Çerkeslerde oklarla duello geleneği vardı ve çok eski tarihlere dayanan bir ritüeldir. Ve bu, Djubga ( Джубга ) köyündeki ünlü dolmenlerden birinin üzerindeki resimler ile kanıtlanmıştır.
Resimde aynı pozisyonda karşılıklı duran ve yay ile birbirine nişan almış iki insan görülür. Arkeologlar bu çizim için başka açıklamalar sunsalar da, diğer şeylerin yanı sıra, Nart efsaneleri de dikkate alındığında, düellonun resmedilmiş olma ihtimali göz ardı edilemez.
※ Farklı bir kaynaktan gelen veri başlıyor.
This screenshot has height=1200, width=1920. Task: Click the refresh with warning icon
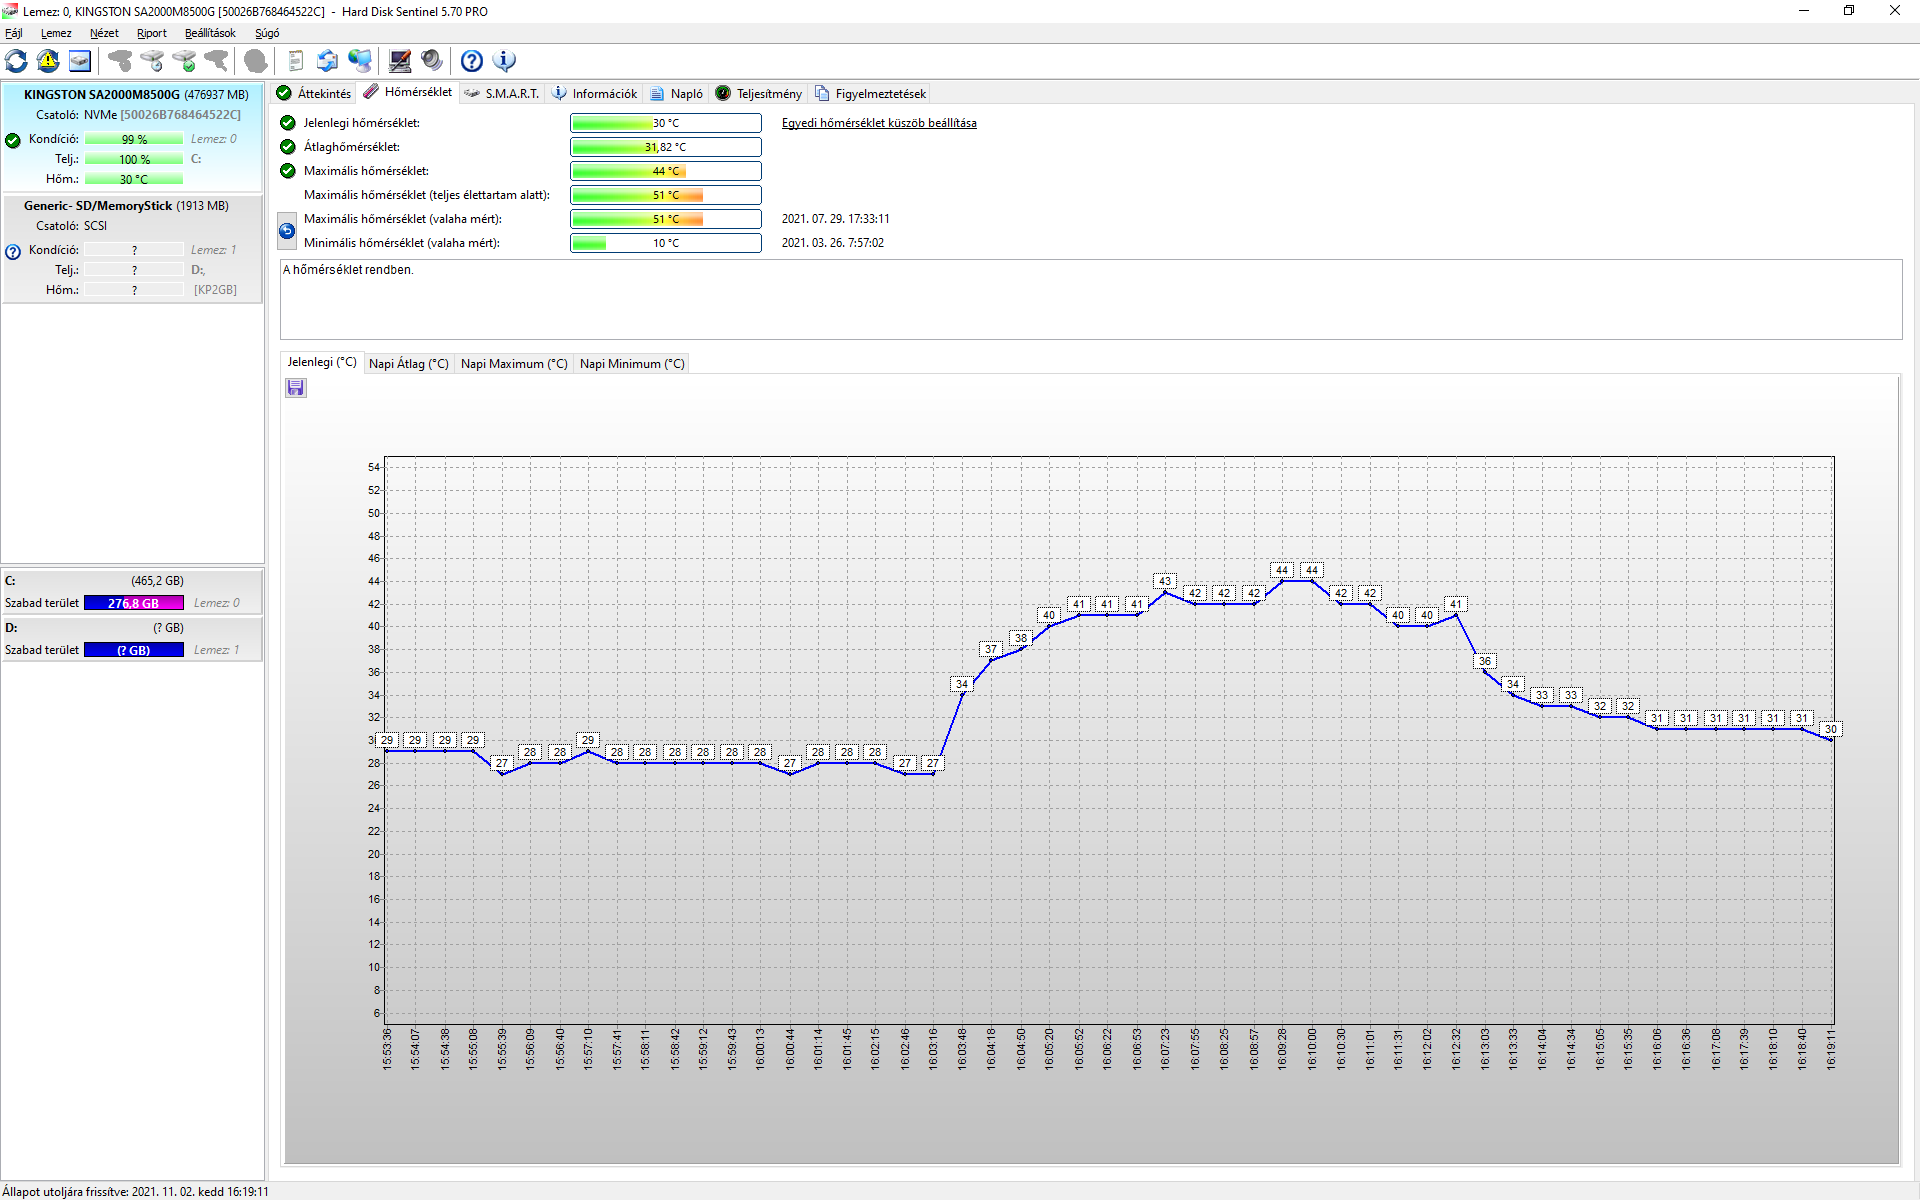pyautogui.click(x=48, y=61)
Keza bazı mezar taşlarında 11. ve bazen de 5. yüzyıla ait benzer çizimler de vardır. Bu mezarlarda bulunan resimlerde oklarını birbirine atmaya hazır iki okçu daha ayrıntılı olarak sunulmuştur.
Oklarla mücadele kurallarına gelecek olursak, düellocular kendilerine atılan okları kımıldamadan karşılamak zorundaydılar. Bu kuralı ihlal ederek, eğilen, sağa sola kaçan vb., sembolik olarak yenilmiş olur ve duello biterdi.
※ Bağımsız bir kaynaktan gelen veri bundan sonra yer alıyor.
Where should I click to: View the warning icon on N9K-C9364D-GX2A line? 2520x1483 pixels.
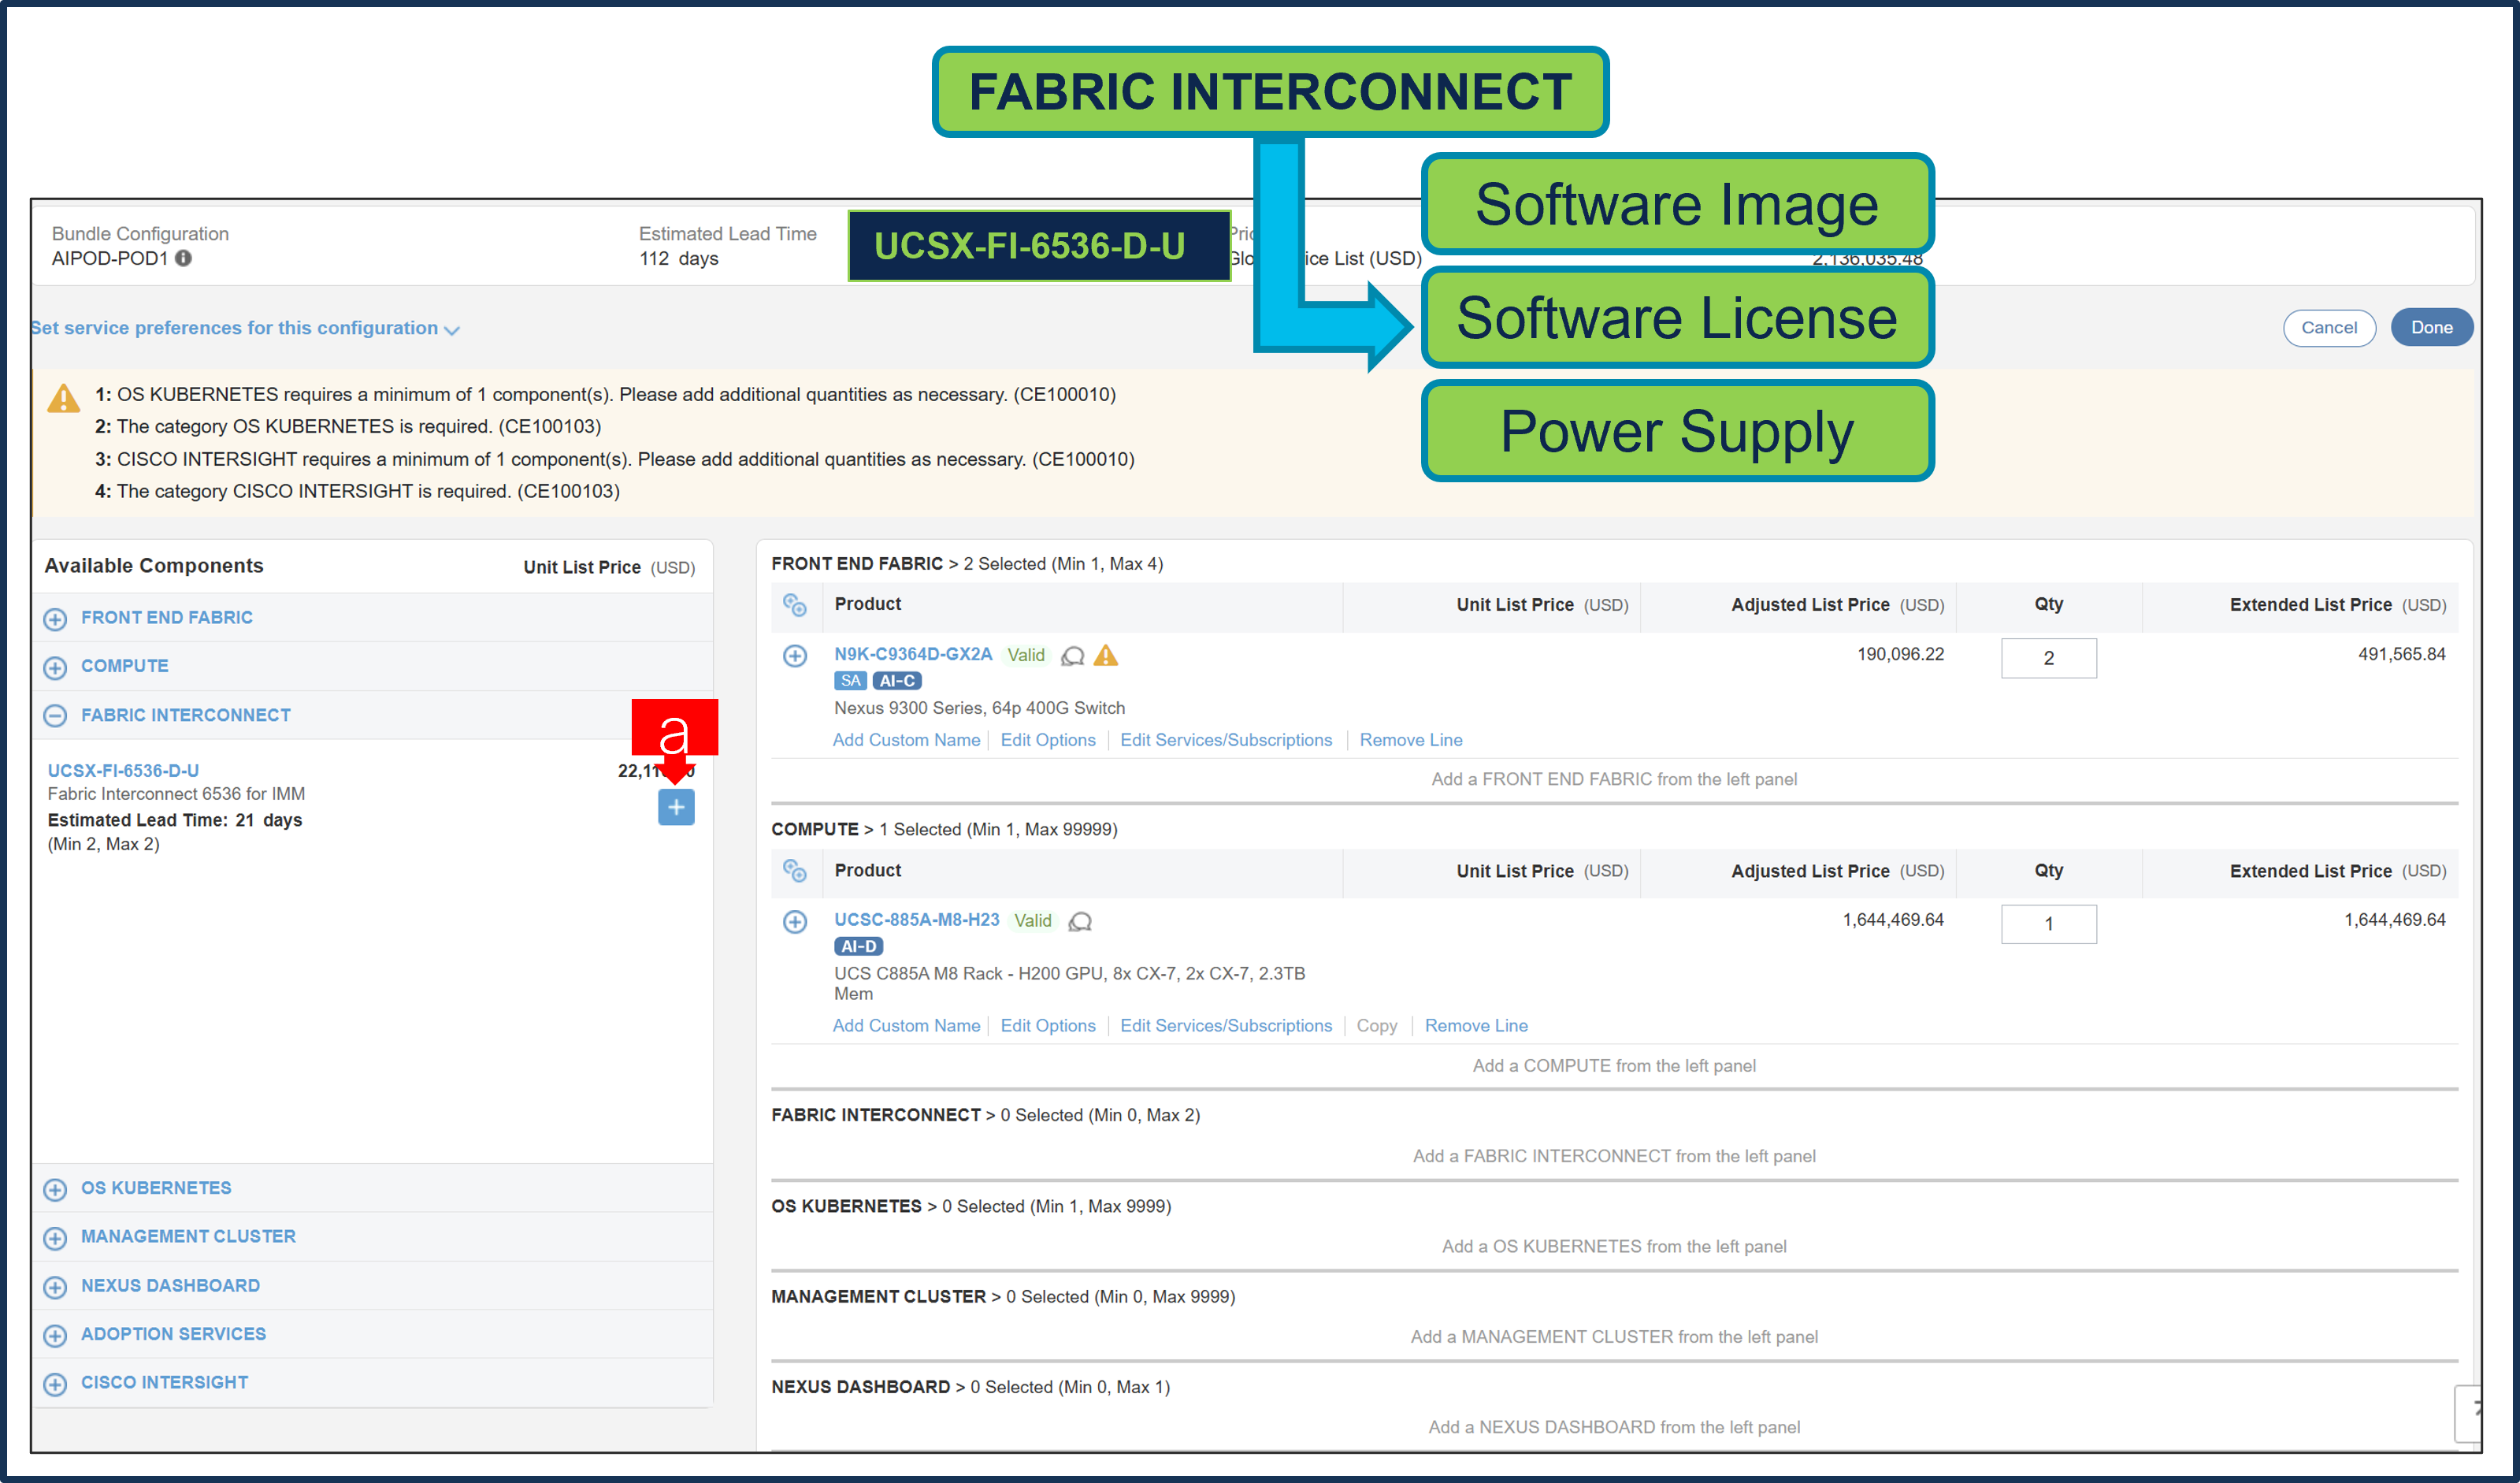pyautogui.click(x=1107, y=656)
Kurallara uymadığı için böyle yenilen bir korkak olarak kabul edilir ve rakibi ahlaki bir zafer kazanırdı. Ama sadece düello koşullarını ihlal etmek değil, aynı zamanda bir düelloyı, meydan okumayı kabul etmemek de büyük bir utanç olarak kabul edilirdi.
N. Dubrovin'e göre, bu durumda, meydan okuyan kazanmış olur ve "yenilene öldürülmüş gibi davranma, yani silahını çıkarma ve onu iliklerine kadar soyma" hakkı verilirdi. Böylece silahı kullanamayan bir şövalyenin silah taşımasının da doğru olmadığı vurgulanırdı.
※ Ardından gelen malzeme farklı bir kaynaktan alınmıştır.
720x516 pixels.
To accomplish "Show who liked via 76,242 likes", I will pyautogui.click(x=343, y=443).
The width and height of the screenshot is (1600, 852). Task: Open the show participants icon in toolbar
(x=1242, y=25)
Örnek olarak Dubrovin, 1840'lara dayanan bir olaya atıfta bulunur. Başarısız düellonun ana karakterleri, Ubıh Hacı Berzek ve prens M. Ali Bey idi. Bir zamanlar, Çarlık birliklerine ve Kazaklara karşı ortak mücadelede eden arkadaş ve ortaklardı.
Ancak bir süre sonra Ali Bey barışçıl bir hayata geçti, Ruslara itaat etti ve söylentilere göre ( daha sonra yanlış olduğu ortaya çıktı ), onlara Çerkes müfrezelerinin planları ve hareketleri hakkında bilgi verdi.
Bu eski iki arkadaş bir gün kalabalık maiyetleriyle Fars Nehri'nde karşı karşıya gelirler. N. Dubrovin'e göre burada yaşananlar şöyledir:
“Hacı Berzek, Ali Bey'e gâvurlarla ilişkisinden dolayı sövmeye başlar ve onu düelloya davet eder. Cesaretiyle tanınan Ali Bey, müslüman kardeşine el kaldırmayacağını söyleyerek bunu red eder. Bunun üzerine Hacı Berzek, maiyetine Ali-bey'i kuşatmalarını emreder; kendisi de Ali Bey'e doğru giderek atını, silahlarını alır ve soyar.
Ali Bey'e eşlik eden kafile de aslında Hacı Berzek'in maiyetinden daha az değildir. Ama Çerkes geleneklerine göre karışmaya yetkili değillerdir, çünkü düelloyu reddeden Ali Bey, mağlup olduğunu kabul etmiş ve Hacı Berzek'e teslim olmuştur.
Ali Bey, utanç içinde tebaasından birinin atına biner ve eve gider. O günden sonra Çerkesler arasında tüm saygısını kaybeder."